L’assurance agricole au Moyen-Orient

Les deux pays du Moyen Orient les plus fertiles, à savoir la Syrie et l’Irak, vivent actuellement une situation politique et sociale compliquée. De ce fait, la branche agricole comme le reste des assurances est à l’arrêt. Néanmoins, en 2004, une expérience a été initiée en Syrie(1), pays fortement exposé à la sécheresse. Le gouvernement de l’époque a entrepris des études pour l’introduction d’un programme d’assurance agricole indexé sur les données climatiques.

Le Sultanat d’Oman qui dispose d’un climat favorable à l’essor de l’agriculture est en passe d’instaurer un système d’assurance agricole. Début 2016, l'autorité des marchés des capitaux (CMA), le ministère de l'agriculture et de la pêche et le réassureur local Oman Re ont entamé des pourparlers pour introduire l’assurance agricole dans le pays. L’agriculture omanaise est confrontée à plusieurs risques : sécheresse, inondation, maladie des plantes… A noter que l’agriculture contribue à 1,6% du PIB en 2015.

Malgré leur aisance financière, les autres pays du Golfe rencontrent des défis d’ordre structurel. Leur population continue à croître, les ressources en eau se raréfient, les terres arables se font de plus en plus rares... Face à cette situation, ces pays riches recourent depuis quelques années à l’accaparement agricole.

Les Émirats arabes unis exploitent près de 500 000 hectares en dehors de leur territoire.
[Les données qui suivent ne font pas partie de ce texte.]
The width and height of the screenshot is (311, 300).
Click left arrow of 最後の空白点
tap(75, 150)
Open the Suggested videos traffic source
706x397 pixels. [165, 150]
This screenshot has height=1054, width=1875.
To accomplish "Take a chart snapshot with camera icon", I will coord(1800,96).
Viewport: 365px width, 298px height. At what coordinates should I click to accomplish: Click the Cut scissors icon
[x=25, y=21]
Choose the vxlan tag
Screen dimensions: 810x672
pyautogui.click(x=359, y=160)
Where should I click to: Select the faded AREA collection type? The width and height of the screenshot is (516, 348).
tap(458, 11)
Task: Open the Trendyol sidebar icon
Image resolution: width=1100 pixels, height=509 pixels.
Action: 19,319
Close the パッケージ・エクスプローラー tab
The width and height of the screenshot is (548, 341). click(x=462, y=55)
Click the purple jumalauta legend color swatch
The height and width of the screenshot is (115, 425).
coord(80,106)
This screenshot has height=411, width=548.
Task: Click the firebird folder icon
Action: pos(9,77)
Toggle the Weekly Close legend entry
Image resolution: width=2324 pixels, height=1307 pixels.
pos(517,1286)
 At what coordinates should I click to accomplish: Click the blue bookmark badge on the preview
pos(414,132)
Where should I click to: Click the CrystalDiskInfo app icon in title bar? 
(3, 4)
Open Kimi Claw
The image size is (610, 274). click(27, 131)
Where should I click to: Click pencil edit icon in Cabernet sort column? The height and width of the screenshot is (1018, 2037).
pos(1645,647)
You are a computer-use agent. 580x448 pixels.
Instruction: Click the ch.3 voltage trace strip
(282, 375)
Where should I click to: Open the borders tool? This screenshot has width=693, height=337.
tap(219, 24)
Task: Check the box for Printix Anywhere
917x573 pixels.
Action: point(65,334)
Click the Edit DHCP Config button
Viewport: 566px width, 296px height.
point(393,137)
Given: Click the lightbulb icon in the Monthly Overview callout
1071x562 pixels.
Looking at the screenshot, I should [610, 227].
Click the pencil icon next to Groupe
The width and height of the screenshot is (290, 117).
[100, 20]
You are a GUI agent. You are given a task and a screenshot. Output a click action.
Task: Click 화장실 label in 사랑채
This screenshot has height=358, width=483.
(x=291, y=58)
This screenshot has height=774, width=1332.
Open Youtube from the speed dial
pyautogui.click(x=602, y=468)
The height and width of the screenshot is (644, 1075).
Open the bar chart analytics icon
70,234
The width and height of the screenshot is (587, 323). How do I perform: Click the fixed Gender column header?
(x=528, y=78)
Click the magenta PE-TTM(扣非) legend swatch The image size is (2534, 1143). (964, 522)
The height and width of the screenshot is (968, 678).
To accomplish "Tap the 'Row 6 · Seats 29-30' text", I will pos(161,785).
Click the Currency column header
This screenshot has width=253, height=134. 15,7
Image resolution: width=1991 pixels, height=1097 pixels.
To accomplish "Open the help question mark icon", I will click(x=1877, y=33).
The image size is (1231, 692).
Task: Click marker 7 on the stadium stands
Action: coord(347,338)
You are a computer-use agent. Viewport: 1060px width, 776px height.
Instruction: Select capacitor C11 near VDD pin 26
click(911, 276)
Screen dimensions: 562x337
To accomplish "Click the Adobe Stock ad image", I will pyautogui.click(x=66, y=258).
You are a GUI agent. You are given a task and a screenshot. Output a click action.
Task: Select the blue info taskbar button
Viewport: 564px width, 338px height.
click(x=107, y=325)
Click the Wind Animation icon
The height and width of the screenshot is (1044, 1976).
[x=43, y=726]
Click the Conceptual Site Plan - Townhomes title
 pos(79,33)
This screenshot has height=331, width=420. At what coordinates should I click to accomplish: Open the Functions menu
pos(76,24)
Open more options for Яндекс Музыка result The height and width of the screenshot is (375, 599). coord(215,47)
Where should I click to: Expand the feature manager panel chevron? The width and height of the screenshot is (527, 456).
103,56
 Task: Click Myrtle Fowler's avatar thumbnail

De son côté, l’Arabie Saoudite a créé des annexes extra-territoriales de plus de 30 000 hectares dans des pays fertiles de l’Afrique de l’Est comme le Mozambique.

Le dernier rapport 2016 de GRAIN(2), une organisation internationale qui vise à renforcer le contrôle des paysans sur les systèmes alimentaires, recense 491 accaparements de terres à grande échelle au cours de la dernière décennie. Ces accords territoriaux portent sur plus de 30 millions d'hectares dans 78 pays.

D’autres sources dont la Banque Mondiale avancent des chiffres allant de 46 millions à 60 millions d’hectares. Les deux-tiers de ces surfaces sont en Afrique subsaharienne. Le tiers restant se trouve en Asie. La taille moyenne de terres est de 40 000 ha.

L'impact croissant du changement climatique et les pertes de récoltes dues aux conditions météorologiques extrêmes poussent plusieurs autres pays à l’instar du Japon, de la Corée du Sud et de la Chine à accaparer des terres arables pour répondre à leurs besoins croissant de production alimentaire. Si ces transactions constituent une opportunité pour les pays exploitants, elles représentent par contre, une menace pour le développement et la sécurité alimentaire de régions exploitées.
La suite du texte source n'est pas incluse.